▸ **What the exercise asks**: A faithful transcription of all the data, images excluded, is the required answer.

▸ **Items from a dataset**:

* * * * *

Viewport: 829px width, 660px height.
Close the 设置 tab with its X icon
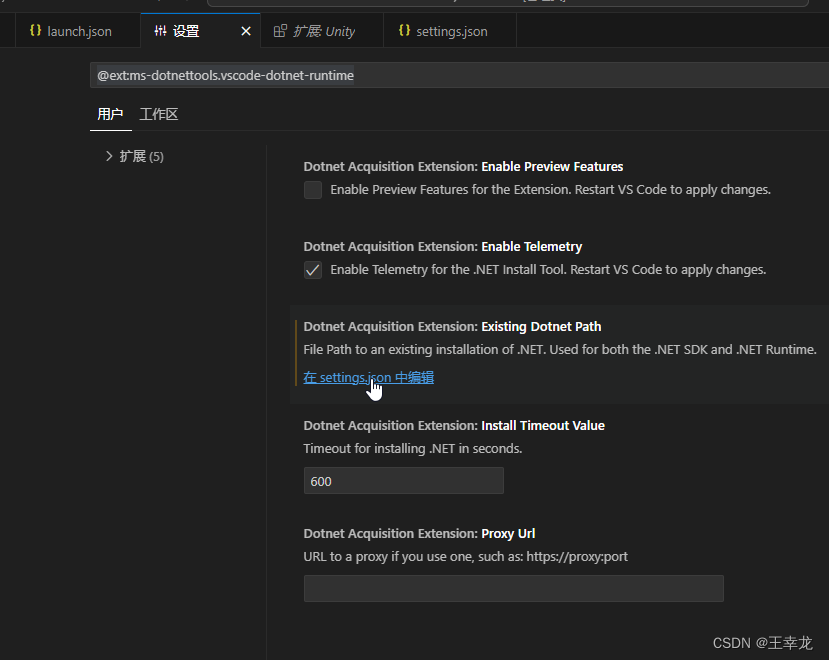tap(246, 30)
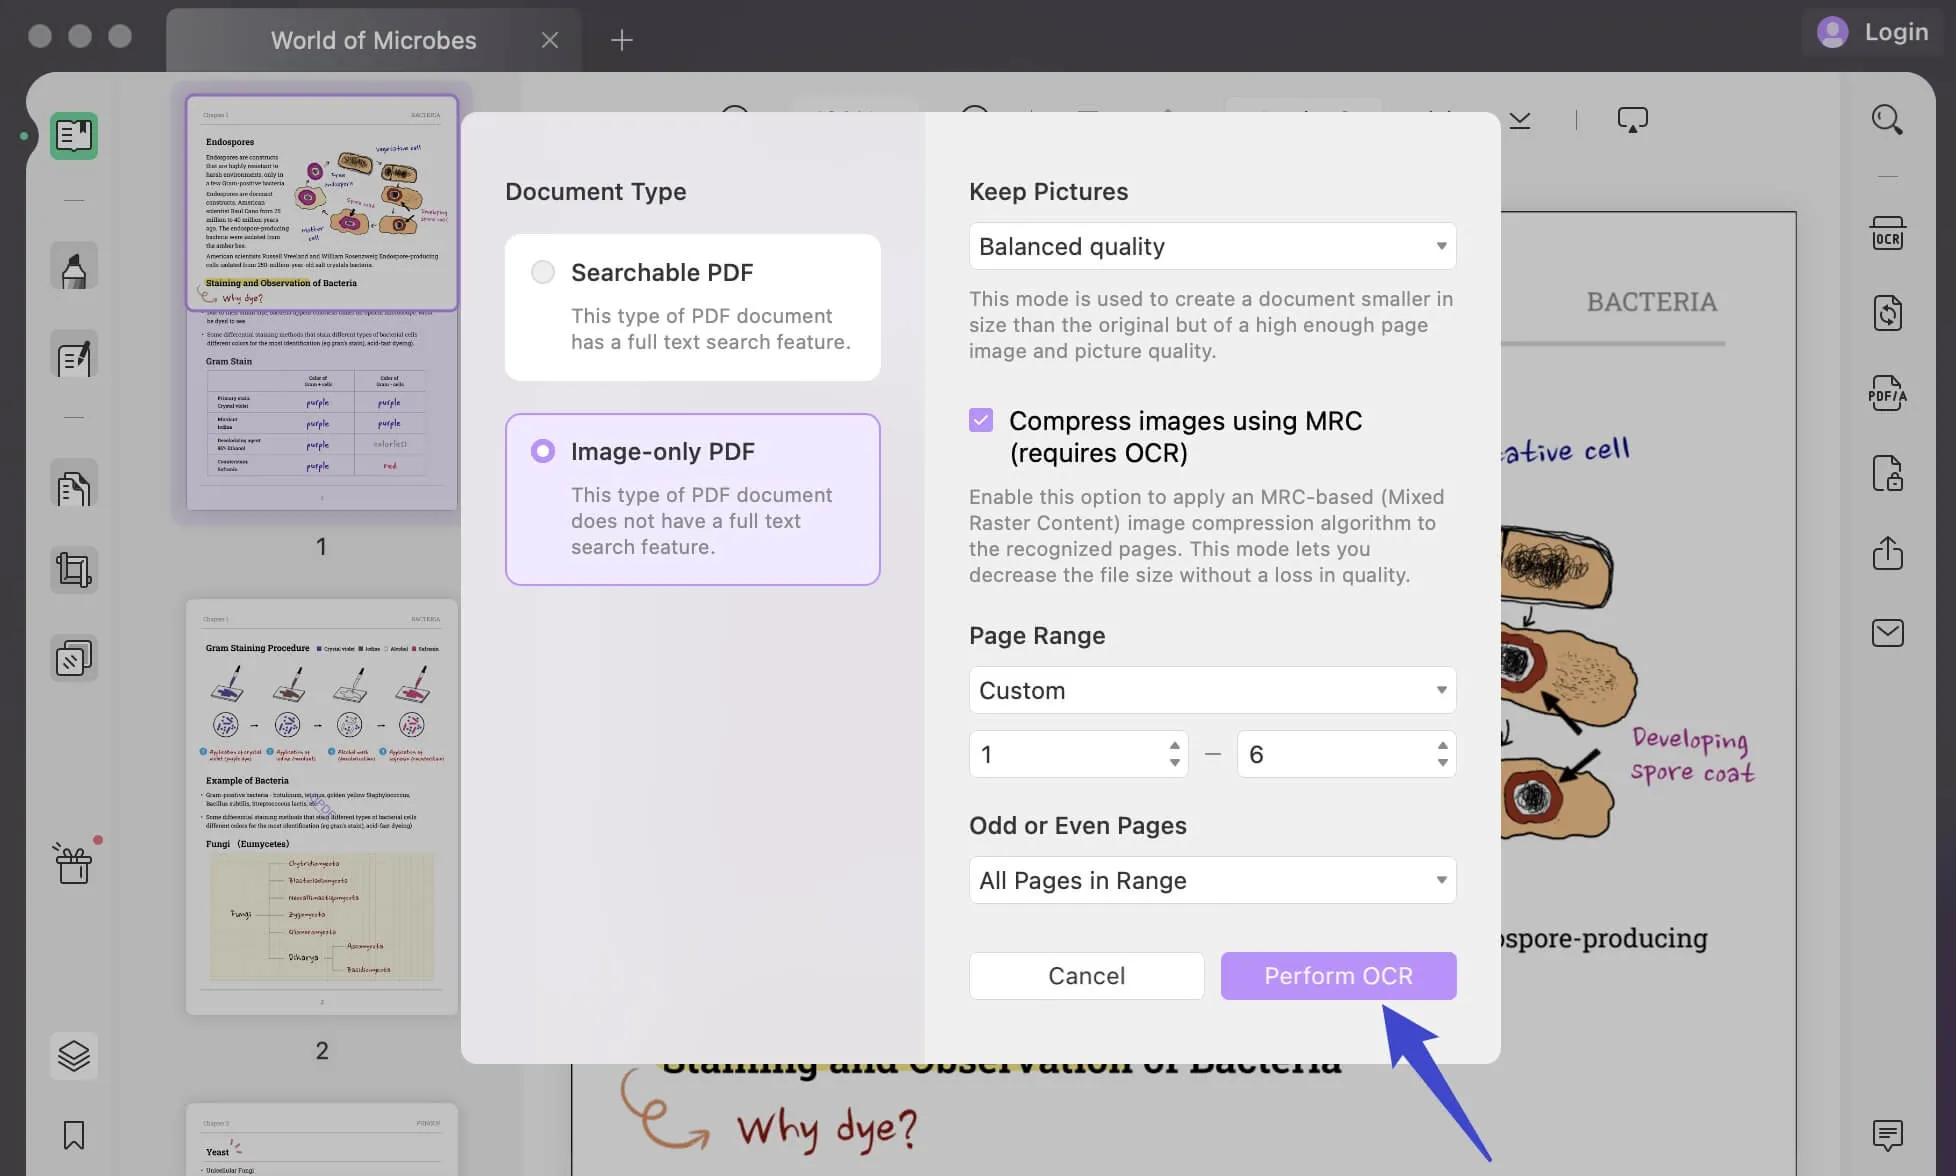Open the Page Range custom dropdown
Viewport: 1956px width, 1176px height.
[1211, 690]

* * * * *

▸ **The answer**:
Viewport: 829px width, 660px height.
Close the 设置 tab with its X icon
tap(246, 30)
Open the Page Range custom dropdown
Viewport: 1956px width, 1176px height.
[1211, 690]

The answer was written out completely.